From the listing below, restate word for word the lines from the line containing "This screenshot has height=319, width=426." down through the line containing "You are a GUI". Exclude pictures.
··· Dataset records ···
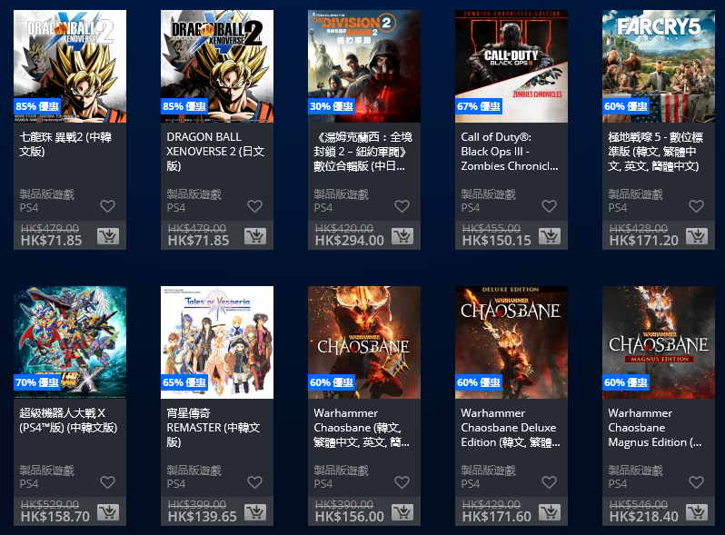Add Call of Duty Black Ops III to cart
This screenshot has height=535, width=725.
click(x=550, y=236)
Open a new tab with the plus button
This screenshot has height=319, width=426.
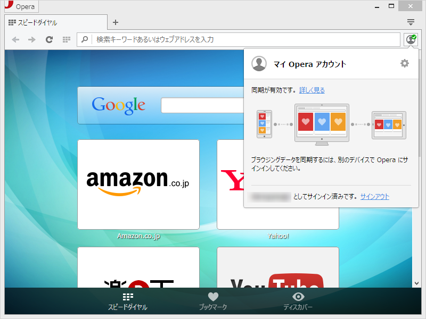click(x=116, y=22)
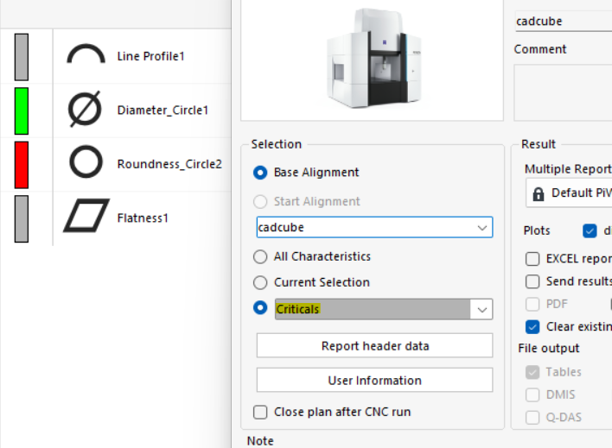The height and width of the screenshot is (448, 612).
Task: Click inside the Comment text field
Action: [563, 92]
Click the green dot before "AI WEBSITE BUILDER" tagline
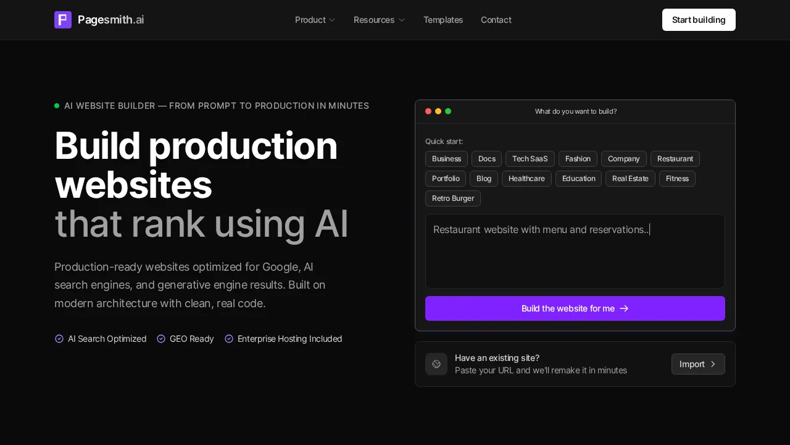This screenshot has height=445, width=790. [57, 105]
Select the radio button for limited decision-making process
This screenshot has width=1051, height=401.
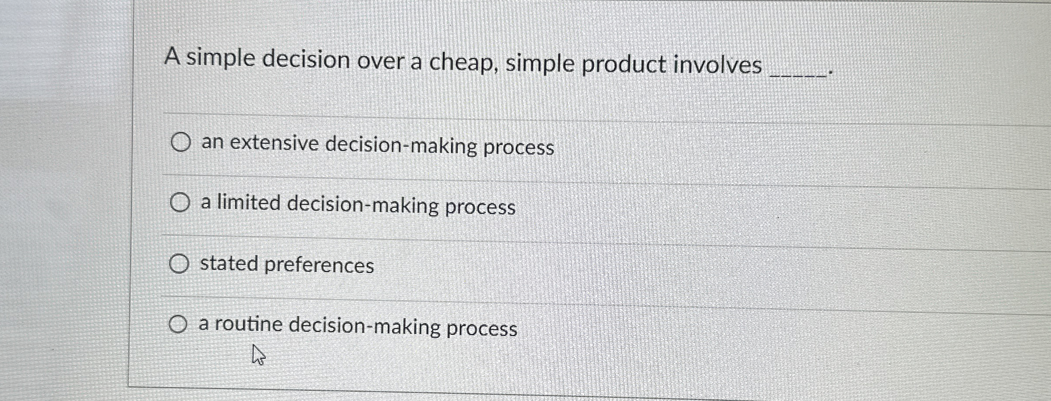click(181, 202)
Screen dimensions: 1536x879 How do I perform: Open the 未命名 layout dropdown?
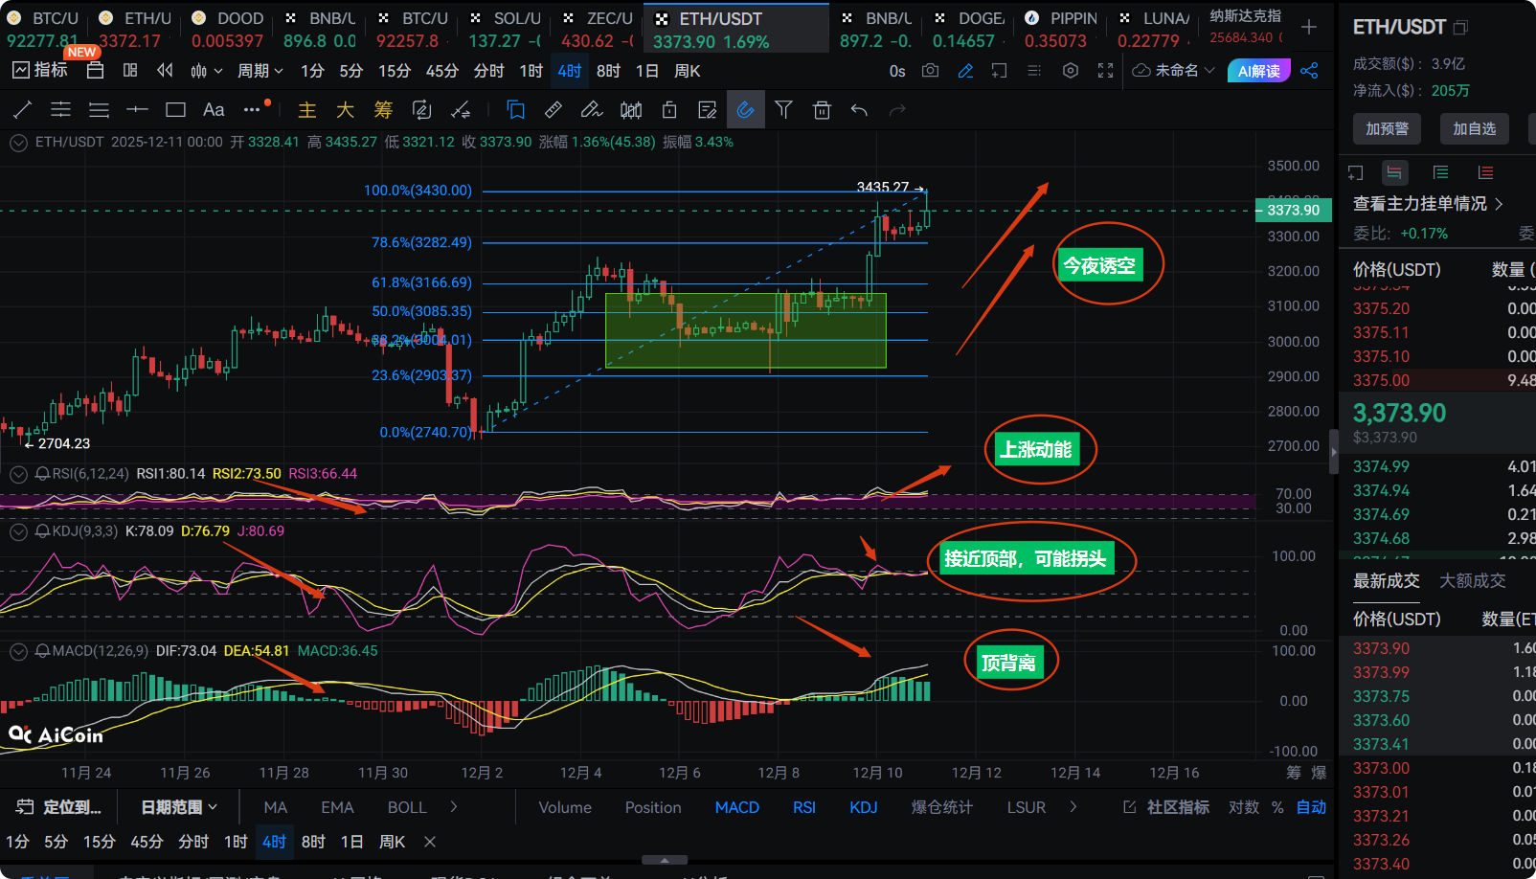point(1175,71)
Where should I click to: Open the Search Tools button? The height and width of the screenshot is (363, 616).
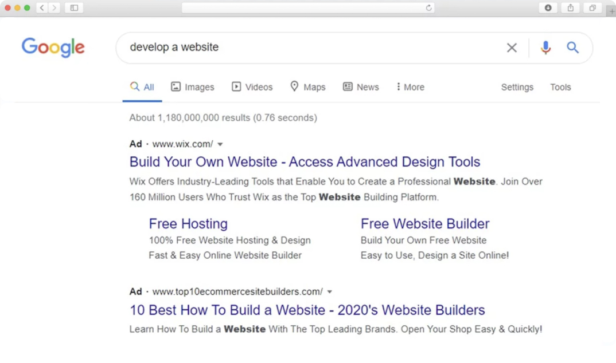[560, 87]
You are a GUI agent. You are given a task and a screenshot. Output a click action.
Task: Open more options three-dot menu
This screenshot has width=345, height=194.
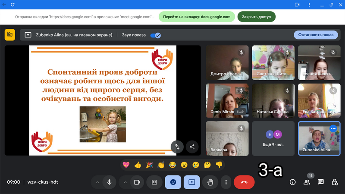coord(226,182)
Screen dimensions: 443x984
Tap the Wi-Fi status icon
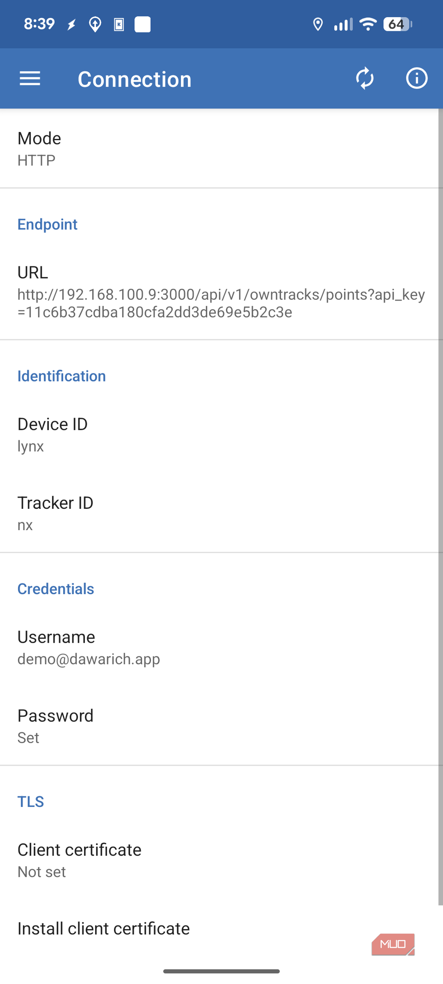click(368, 24)
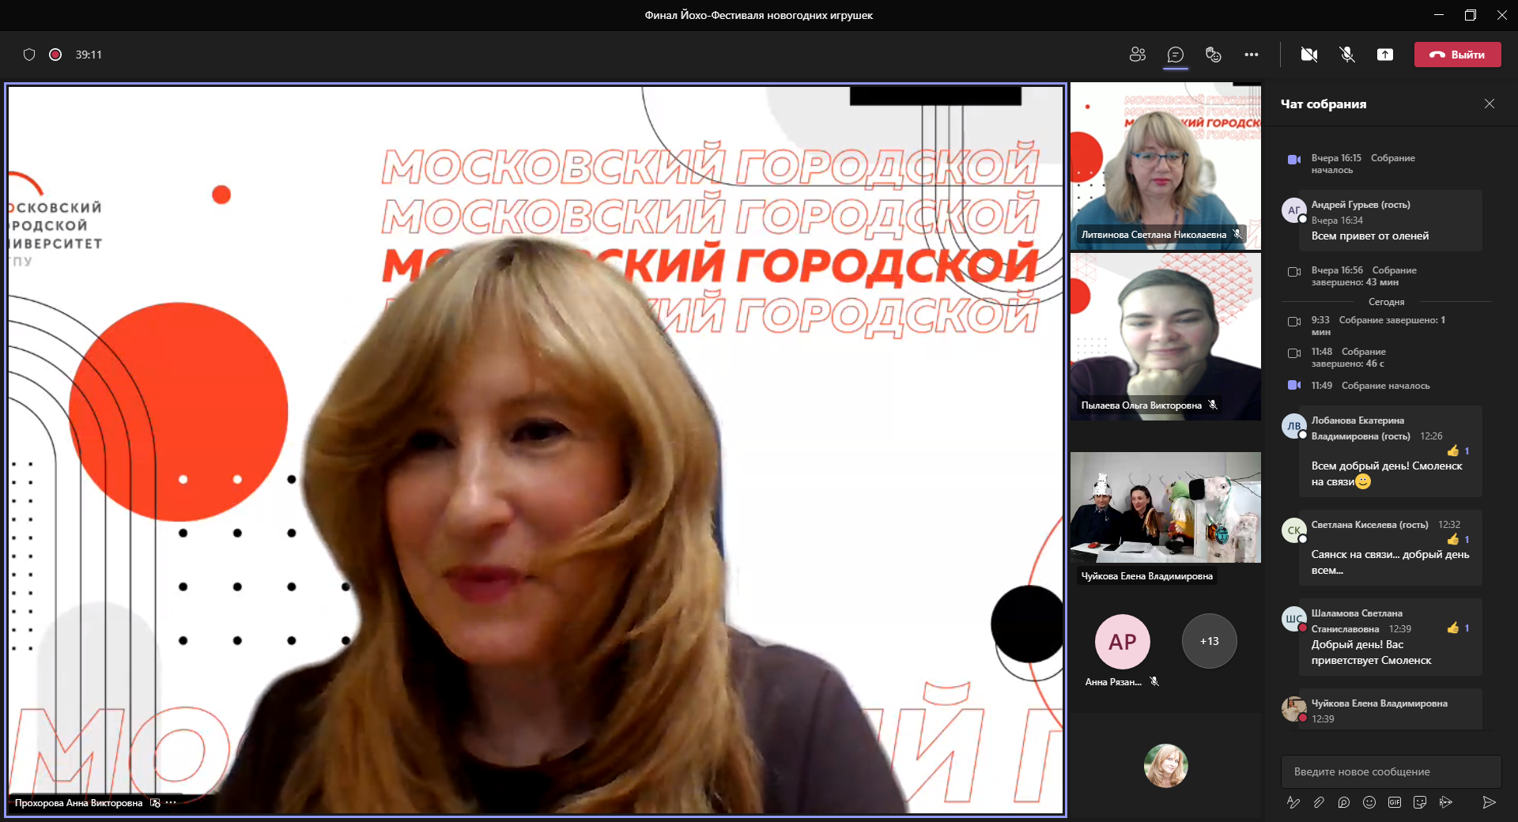Insert a GIF into chat
This screenshot has height=822, width=1518.
coord(1395,802)
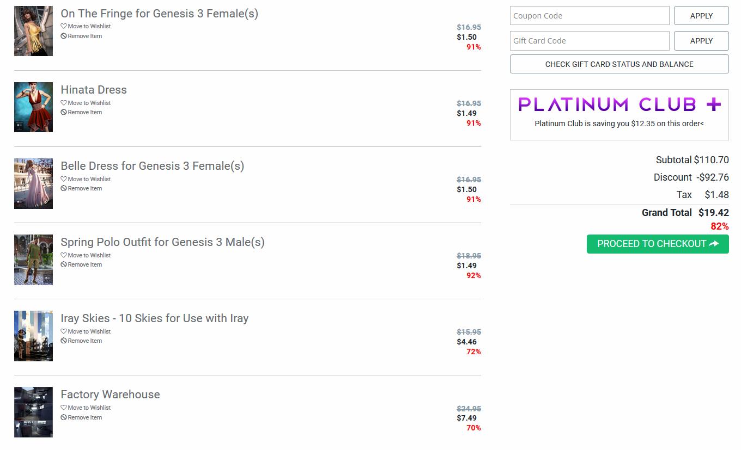Apply the coupon code
This screenshot has height=450, width=741.
pos(701,16)
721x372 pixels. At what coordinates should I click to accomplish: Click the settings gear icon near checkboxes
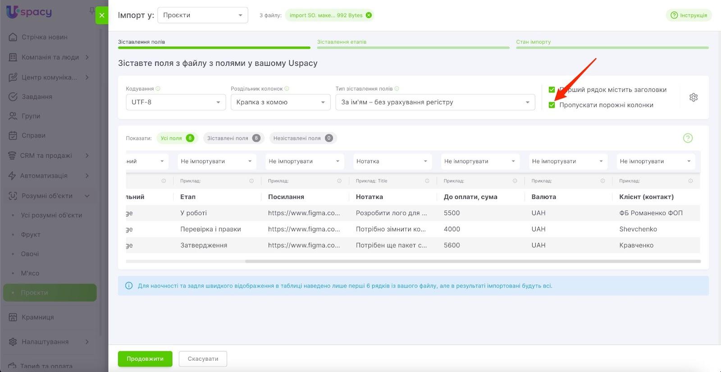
···
> **Answer to the problem**
This screenshot has height=319, width=426.
click(x=116, y=22)
The height and width of the screenshot is (448, 612).
Task: Click inside the Comment text field
Action: [563, 92]
Click the green dot before "AI WEBSITE BUILDER" tagline
This screenshot has height=445, width=790. [57, 105]
Select the radio button for limited decision-making process
This screenshot has width=1051, height=401.
click(181, 202)
Screen dimensions: 1536x879 How do I perform: Open the 未命名 layout dropdown?
point(1175,71)
Where should I click to: Open the Search Tools button? The height and width of the screenshot is (363, 616).
[560, 87]
You are a GUI agent. You are given a task and a screenshot. Output a click action.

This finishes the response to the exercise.